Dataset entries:
^^^^^^^^

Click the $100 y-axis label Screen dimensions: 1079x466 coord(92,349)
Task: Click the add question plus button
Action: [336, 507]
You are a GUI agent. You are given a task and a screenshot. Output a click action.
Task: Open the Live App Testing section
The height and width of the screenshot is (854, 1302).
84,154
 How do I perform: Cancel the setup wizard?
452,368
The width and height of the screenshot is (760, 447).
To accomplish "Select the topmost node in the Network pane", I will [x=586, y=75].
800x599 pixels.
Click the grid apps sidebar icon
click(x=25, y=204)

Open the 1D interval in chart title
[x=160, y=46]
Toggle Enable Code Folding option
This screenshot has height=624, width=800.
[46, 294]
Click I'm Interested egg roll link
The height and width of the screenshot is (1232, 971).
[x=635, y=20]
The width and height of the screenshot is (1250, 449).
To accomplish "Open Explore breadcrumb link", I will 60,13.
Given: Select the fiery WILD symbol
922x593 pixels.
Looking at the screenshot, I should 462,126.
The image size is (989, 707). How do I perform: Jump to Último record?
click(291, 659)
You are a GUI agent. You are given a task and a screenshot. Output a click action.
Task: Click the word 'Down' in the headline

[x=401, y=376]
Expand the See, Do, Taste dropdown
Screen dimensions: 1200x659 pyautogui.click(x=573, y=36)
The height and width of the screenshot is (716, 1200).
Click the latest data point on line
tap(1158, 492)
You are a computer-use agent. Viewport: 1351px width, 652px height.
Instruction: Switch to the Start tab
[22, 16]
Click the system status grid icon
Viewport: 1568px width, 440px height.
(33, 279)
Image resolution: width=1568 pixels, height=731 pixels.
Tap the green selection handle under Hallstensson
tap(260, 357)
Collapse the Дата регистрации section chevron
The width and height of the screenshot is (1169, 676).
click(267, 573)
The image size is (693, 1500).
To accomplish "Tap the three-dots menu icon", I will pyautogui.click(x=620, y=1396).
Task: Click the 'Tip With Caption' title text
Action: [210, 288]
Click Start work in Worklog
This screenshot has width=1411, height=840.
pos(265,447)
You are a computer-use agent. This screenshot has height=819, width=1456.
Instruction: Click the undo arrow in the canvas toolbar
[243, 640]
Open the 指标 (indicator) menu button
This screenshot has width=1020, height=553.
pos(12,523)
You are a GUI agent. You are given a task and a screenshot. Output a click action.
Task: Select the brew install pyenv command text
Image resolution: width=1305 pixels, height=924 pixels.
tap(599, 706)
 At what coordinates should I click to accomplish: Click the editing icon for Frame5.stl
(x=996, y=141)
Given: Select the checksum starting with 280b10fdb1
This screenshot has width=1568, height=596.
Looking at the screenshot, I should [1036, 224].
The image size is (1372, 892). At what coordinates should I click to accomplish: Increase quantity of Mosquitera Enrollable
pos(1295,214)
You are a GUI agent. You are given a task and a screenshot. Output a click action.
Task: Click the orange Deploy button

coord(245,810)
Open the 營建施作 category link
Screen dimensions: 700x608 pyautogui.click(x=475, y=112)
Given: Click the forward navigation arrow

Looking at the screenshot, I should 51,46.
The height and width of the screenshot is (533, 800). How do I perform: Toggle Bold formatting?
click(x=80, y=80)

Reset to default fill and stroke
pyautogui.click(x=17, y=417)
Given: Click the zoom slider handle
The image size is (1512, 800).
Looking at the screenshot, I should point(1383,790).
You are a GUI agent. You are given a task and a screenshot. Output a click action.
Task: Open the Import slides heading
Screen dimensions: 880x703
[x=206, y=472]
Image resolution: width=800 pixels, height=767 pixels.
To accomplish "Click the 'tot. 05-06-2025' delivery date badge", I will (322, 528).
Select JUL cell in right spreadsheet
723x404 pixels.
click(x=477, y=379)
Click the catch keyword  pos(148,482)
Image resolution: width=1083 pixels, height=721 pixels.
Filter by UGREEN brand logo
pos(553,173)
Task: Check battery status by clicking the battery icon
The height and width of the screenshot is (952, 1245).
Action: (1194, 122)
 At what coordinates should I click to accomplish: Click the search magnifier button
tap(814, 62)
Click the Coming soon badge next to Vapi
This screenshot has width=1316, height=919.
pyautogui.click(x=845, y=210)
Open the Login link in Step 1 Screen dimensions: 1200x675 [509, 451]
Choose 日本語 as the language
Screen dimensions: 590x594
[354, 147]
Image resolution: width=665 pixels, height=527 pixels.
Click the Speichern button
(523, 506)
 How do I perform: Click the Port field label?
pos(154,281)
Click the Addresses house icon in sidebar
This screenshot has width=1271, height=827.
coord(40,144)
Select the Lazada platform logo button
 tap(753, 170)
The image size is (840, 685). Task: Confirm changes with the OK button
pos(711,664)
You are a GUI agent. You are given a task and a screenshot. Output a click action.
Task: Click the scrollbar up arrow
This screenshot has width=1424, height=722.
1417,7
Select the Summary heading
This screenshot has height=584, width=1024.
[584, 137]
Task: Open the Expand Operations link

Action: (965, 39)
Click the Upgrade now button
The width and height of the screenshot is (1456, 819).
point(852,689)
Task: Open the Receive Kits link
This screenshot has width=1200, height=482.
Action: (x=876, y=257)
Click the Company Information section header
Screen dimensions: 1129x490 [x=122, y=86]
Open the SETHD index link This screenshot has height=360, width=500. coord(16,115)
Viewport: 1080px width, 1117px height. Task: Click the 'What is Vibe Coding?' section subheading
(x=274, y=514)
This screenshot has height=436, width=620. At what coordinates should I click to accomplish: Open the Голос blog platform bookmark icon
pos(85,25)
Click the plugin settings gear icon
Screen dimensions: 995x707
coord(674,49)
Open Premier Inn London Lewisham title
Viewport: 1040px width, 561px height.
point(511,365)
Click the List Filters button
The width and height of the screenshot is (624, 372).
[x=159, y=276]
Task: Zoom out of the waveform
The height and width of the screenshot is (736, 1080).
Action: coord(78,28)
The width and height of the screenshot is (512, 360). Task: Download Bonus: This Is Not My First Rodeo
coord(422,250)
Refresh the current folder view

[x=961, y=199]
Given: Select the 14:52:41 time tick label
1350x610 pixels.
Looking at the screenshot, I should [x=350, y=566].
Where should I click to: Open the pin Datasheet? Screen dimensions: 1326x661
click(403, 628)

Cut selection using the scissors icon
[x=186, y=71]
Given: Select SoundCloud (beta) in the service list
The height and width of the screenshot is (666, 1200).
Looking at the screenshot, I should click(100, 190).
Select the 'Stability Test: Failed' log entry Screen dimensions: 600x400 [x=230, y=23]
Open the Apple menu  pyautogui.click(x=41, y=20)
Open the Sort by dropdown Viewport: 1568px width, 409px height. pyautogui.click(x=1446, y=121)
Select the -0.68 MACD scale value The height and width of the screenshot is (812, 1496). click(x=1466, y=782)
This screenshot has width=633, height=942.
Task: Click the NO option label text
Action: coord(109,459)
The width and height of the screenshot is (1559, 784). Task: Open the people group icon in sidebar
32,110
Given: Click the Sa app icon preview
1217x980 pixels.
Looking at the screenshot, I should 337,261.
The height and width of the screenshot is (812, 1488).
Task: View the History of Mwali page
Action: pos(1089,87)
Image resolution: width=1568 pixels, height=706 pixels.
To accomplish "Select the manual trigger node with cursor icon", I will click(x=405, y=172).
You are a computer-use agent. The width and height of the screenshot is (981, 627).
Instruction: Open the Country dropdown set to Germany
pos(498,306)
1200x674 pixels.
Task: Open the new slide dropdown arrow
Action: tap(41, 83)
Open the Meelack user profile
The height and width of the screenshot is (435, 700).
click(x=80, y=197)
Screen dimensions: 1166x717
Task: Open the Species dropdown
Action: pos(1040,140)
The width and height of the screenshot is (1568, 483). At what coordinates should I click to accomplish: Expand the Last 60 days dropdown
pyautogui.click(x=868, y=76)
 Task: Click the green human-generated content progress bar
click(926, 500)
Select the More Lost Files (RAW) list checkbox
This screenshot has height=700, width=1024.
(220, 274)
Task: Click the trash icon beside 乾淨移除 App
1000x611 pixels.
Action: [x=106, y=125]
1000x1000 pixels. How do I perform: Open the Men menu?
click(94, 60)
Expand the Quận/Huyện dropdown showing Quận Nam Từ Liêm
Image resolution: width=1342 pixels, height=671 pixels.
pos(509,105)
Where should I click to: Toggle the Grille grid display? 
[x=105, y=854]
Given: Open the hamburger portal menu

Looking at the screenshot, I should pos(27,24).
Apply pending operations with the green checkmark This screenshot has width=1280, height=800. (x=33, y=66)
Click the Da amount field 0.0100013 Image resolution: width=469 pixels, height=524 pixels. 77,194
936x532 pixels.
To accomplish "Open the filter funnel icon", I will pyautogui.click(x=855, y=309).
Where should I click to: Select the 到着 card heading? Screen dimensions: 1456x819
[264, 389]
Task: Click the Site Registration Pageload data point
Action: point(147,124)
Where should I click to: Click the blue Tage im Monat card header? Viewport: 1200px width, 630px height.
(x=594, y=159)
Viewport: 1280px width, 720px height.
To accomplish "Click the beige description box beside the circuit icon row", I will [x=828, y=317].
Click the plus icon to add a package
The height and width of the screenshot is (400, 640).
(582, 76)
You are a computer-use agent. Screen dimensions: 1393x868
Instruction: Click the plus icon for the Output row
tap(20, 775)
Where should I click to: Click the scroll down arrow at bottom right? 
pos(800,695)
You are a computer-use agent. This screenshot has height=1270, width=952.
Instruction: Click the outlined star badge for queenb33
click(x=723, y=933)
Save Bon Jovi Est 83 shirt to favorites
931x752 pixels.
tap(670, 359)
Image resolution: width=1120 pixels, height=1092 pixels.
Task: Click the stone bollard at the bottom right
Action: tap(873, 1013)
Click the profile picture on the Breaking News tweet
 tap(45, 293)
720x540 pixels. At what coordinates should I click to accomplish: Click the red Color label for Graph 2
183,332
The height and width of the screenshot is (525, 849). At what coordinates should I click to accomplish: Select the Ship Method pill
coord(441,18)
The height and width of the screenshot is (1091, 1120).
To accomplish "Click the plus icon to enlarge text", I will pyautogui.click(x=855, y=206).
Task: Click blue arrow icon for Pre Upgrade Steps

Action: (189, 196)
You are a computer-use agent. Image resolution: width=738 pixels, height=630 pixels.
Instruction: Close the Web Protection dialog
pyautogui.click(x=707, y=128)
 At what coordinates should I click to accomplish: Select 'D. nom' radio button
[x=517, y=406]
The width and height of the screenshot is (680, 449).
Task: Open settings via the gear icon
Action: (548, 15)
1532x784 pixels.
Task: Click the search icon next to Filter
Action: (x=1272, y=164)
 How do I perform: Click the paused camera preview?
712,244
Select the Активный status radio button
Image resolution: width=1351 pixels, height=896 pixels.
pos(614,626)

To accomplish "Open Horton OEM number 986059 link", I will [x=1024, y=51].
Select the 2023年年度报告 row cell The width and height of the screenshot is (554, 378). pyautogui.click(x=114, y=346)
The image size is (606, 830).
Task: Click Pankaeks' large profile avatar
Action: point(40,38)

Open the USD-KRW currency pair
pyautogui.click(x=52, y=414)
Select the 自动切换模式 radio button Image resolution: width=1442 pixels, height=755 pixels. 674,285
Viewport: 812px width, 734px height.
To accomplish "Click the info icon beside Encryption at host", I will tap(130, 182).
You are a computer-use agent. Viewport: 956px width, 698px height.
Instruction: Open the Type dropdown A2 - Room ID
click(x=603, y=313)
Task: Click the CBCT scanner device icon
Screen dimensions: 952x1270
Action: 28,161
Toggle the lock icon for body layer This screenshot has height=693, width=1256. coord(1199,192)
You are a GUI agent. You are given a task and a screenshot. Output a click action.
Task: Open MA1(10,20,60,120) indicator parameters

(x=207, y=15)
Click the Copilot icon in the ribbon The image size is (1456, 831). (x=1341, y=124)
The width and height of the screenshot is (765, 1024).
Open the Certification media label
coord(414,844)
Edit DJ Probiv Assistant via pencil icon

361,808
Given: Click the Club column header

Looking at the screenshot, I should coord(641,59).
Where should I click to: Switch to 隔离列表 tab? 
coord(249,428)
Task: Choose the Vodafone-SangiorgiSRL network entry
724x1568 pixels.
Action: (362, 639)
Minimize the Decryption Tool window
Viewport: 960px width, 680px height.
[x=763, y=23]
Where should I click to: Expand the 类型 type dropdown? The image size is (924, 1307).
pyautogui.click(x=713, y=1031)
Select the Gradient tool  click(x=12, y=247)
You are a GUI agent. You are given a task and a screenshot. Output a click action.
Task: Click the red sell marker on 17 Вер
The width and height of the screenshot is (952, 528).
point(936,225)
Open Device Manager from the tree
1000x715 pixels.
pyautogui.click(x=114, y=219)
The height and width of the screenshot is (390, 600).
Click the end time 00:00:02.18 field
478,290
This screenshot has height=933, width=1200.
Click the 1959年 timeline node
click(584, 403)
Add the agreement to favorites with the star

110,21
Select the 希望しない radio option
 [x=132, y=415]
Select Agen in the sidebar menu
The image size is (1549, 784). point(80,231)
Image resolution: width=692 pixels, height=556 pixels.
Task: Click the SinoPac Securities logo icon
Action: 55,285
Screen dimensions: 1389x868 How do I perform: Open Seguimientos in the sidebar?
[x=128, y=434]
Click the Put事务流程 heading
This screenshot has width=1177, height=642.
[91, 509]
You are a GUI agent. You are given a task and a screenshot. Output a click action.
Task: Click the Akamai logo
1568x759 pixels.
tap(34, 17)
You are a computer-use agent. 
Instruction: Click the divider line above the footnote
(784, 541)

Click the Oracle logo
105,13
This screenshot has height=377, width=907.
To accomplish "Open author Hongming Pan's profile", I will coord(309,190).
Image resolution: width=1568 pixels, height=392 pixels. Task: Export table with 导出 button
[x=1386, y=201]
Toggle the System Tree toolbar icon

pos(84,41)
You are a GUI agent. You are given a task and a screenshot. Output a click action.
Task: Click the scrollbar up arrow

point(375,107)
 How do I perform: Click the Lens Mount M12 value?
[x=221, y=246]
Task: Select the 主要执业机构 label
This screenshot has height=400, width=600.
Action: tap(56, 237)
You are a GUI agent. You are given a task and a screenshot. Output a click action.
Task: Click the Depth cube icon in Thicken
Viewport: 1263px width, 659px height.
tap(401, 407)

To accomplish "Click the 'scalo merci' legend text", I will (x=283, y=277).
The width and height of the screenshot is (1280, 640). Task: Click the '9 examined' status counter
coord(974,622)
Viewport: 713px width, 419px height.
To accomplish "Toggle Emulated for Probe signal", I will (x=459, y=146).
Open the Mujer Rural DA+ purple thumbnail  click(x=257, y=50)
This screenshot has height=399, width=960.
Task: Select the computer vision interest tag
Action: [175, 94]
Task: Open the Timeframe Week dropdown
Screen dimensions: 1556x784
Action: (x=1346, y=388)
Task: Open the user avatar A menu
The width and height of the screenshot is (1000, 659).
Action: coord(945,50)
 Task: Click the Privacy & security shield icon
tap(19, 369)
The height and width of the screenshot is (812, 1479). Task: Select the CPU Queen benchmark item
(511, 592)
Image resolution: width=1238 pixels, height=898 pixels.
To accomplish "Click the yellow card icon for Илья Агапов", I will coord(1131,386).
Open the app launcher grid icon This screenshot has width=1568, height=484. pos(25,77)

^^^^^^^^

# THE PROBLEM:
Only lines with the word "entry" are wanted. Find and copy them from the records above.

# REPLY TO THE EXERCISE:
Select the 'Stability Test: Failed' log entry Screen dimensions: 600x400 [x=230, y=23]
Task: Choose the Vodafone-SangiorgiSRL network entry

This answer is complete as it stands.